[begin Data provided]

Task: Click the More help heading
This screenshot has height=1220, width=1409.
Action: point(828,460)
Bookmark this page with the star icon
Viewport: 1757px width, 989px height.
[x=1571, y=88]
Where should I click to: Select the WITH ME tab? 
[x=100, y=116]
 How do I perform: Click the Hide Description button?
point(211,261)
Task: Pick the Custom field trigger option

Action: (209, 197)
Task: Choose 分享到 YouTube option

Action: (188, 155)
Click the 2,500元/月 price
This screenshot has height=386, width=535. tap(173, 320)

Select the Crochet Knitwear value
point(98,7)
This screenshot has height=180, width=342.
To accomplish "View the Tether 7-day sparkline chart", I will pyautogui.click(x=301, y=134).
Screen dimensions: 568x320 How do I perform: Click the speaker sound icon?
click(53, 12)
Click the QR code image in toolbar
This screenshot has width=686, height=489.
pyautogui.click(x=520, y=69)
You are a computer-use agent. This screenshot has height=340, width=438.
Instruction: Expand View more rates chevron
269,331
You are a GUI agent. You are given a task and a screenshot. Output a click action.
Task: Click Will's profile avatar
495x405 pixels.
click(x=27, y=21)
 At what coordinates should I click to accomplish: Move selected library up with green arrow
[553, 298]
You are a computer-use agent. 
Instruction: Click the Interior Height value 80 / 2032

[end Data provided]

Recast the stretch of the data from its start through the line that contains "pyautogui.click(x=520, y=69)" as a Markdown table with the columns "No." and "Line", numbering each row and omitting blank lines.

Exercise answer:
| No. | Line |
|---|---|
| 1 | Task: Click the More help heading |
| 2 | This screenshot has height=1220, width=1409. |
| 3 | Action: point(828,460) |
| 4 | Bookmark this page with the star icon |
| 5 | Viewport: 1757px width, 989px height. |
| 6 | [x=1571, y=88] |
| 7 | Where should I click to: Select the WITH ME tab?  |
| 8 | [x=100, y=116] |
| 9 |  How do I perform: Click the Hide Description button? |
| 10 | point(211,261) |
| 11 | Task: Pick the Custom field trigger option |
| 12 | Action: (209, 197) |
| 13 | Task: Choose 分享到 YouTube option |
| 14 | Action: (188, 155) |
| 15 | Click the 2,500元/月 price |
| 16 | This screenshot has height=386, width=535. tap(173, 320) |
| 17 | Select the Crochet Knitwear value |
| 18 | point(98,7) |
| 19 | This screenshot has height=180, width=342. |
| 20 | To accomplish "View the Tether 7-day sparkline chart", I will pyautogui.click(x=301, y=134). |
| 21 | Screen dimensions: 568x320 How do I perform: Click the speaker sound icon? |
| 22 | click(53, 12) |
| 23 | Click the QR code image in toolbar |
| 24 | This screenshot has width=686, height=489. |
| 25 | pyautogui.click(x=520, y=69) |